Optimizing the sizes of the files you store in HPSS and minimizing the number of tapes they are on will lead to the most effient use of NERSC HPSS:
- File sizes of about 1 GB or larger will give the best network performance (see graph below)
- Files sizes greater than about 500 GB can be more difficult to work with and lead to longer transfer times. Files larger than 15 TB cannot be uploaded to HPSS.
- Aggregate groups of small files with HTAR (or other aggregation methods such as tar, cpio, etc.). This will reduce the number of tapes that get used.
- If streaming via pipe is unavoidable use PFTP with ALLO64 <bytes> as shown below. This way HPSS will know what the size of the file is and will store it accordingly.

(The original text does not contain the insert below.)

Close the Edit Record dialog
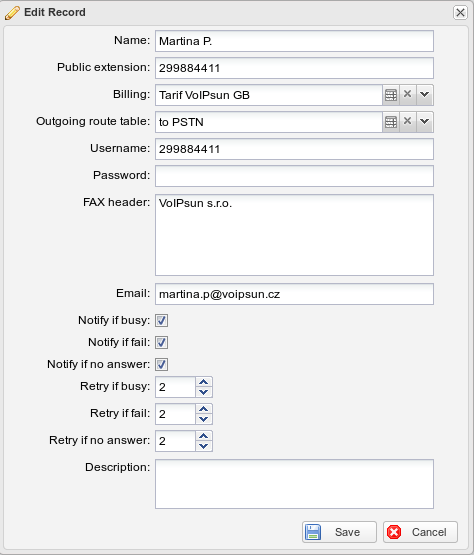The height and width of the screenshot is (555, 474). (460, 13)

bash-4.0$ pftp archive <<EOF
> quote allo64 7706750976
> put "|tar cf - ./joeuser" /home/j/joeuser/joeuser.tar
In general when you retrieve a file from HPSS the system must mount the tape the file is stored on, move to the beginning of the file on the tape and then read the file. This takes a certain amount of time and for retrieving a lot of files it is worthwhile to minimize the time spent doing this. This can be accomplished by using "hsi ls" with the "-P" option to find out what tape each file is on and where on the tape the file is located. The output can then be sorted such that the transfers are ordered by tape and the position of the file on the tape. An example of a script that does this can be found in the Usage Examples at HSI Tape Ordering Script.